Aranoa cuenta con la inestimable colaboración de un elenco de actores de lujo encabezado por Benicio del Toro, en su papel de descreído, anímicamente cansado pero aún lúcido y moralmente íntegro cooperante internacional. Le secundan Tim Robbins con su fina socarronería, y Mélanie Thierry y Olga Kurilenko en personajes complementarios y un tanto arquetípicos. La primera encarna la inocencia y fragilidad de la inexperiencia; la segunda, la mujer despechada por una antigua relación sentimental no superada con el protagonista. Son hilos que no pretenden la originalidad pero están impecablemente trenzados con la trama principal.

La robusta puesta en escena de Aranoa extrae la savia de un libreto que se adivina fecundo, “Dejarse llevar” de Paula Farias, una experimentadísima cooperante de Médicos sin Fronteras. Aunque no sé en qué medida puede ser fiel la película a ese texto supongo que la ironía y el constante recurso al humor, a veces de tinte muy oscuro, como válvula de escape salen de sus páginas, y lo hacen con la eficacia de quien maneja bien los resortes narrativos.

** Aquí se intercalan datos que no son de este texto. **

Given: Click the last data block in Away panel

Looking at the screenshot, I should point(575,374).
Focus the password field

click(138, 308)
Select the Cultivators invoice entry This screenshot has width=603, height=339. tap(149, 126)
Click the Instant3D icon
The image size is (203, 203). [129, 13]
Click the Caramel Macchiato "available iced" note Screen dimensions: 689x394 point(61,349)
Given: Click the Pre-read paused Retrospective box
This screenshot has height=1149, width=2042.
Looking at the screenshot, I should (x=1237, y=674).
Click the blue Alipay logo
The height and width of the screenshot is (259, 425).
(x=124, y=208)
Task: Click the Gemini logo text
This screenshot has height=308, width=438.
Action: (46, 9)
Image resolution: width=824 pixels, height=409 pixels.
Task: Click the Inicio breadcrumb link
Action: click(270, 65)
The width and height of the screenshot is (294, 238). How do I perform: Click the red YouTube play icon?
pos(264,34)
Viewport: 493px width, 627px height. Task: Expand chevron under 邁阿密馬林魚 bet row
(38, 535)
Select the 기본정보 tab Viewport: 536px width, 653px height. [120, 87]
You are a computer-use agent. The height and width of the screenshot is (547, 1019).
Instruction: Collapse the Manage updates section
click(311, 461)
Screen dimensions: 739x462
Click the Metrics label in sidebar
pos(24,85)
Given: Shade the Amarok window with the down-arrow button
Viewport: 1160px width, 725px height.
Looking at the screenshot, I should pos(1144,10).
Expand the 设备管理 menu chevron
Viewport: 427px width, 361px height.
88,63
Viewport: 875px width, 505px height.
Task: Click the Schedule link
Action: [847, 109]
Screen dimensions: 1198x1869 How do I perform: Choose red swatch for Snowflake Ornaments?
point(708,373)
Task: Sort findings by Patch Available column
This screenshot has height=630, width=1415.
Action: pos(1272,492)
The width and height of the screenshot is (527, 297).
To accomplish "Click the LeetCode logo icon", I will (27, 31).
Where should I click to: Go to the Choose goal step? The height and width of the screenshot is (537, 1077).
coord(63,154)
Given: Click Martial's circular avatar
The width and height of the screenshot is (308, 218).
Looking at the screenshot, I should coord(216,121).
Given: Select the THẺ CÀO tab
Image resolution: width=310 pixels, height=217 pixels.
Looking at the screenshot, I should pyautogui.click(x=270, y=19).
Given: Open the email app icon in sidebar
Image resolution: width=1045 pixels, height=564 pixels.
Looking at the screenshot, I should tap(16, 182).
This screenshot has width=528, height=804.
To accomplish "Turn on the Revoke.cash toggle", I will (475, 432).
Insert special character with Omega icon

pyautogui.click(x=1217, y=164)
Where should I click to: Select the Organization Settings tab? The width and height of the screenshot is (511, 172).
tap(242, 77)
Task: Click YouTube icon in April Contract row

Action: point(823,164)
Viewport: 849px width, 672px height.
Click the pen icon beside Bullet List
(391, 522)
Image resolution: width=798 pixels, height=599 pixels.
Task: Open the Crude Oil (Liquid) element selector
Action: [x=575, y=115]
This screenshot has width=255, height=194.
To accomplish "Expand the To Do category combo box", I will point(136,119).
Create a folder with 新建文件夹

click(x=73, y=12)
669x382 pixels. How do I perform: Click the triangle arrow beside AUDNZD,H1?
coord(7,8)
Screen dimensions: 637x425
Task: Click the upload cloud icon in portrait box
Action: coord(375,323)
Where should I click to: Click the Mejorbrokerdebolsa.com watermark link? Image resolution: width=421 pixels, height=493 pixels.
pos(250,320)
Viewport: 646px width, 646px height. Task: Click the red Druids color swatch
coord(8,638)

El macguffin de la historia, el inflado cadáver que se resiste a ser extraído del pozo, pone de manifiesto cómo la sinrazón domina las vidas de las personas en el sangriento escenario en el que se inserta. A veces la cámara de Aranoa se eleva a los cielos para contemplar los movimientos de las personas a la escala de unas indefensas hormigas, fáciles de pisotear por algún dios despiadado para quien las vidas de los humanos apenas tienen más valor que la de los insectos. Y deja al descubierto la paradoja que hace convivir las reacciones más elementales y los sentimientos más simples, envidias, celos, etc, con la tragedia en estado puro. Ni el espeluznante olor de los cadáveres consigue aplacar la irresistible tentación de la vulgaridad.

De este magnífico filme de guerra sólo puedo señalar un aspecto insatisfactorio, el tratamiento musical elegido por Aranoa para subrayar, con la técnica del contrapunto, los contrasentidos de la vida; contra ese efecto buscado, en ocasiones las canciones resultan un desactivante del drama. Pero sería injusto concluir esta reseña con ese comentario negativo. Digamos para evitarlo que Un día perfecto será una de las tres mejores películas españolas del año.

RECOMENDACIONES

AMY. Asif Kapadia, 2015. Magnífico documental que describe el ascenso y caída de la cantante Amy Winehouse. Gloria para la malograda estrella y maldición a quienes la empujaron al desastre. Imprescindible.

MI CASA EN PARÍS. Israel Horovitz, 2014. Dulce y elegante, comedia ligera y melancólica con Kevin Kline y Kristin Scott Thomas, que por sí solos ya compensan cualquier esfuerzo.

MI FAMILIA ITALIANA. Cristina Comencini, 2015. Nostálgico homenaje a una época y un cine desaparecidos, la commedia all’italiana. Y homenaje también al latin lover (título original de la película) en una simpática coproducción española.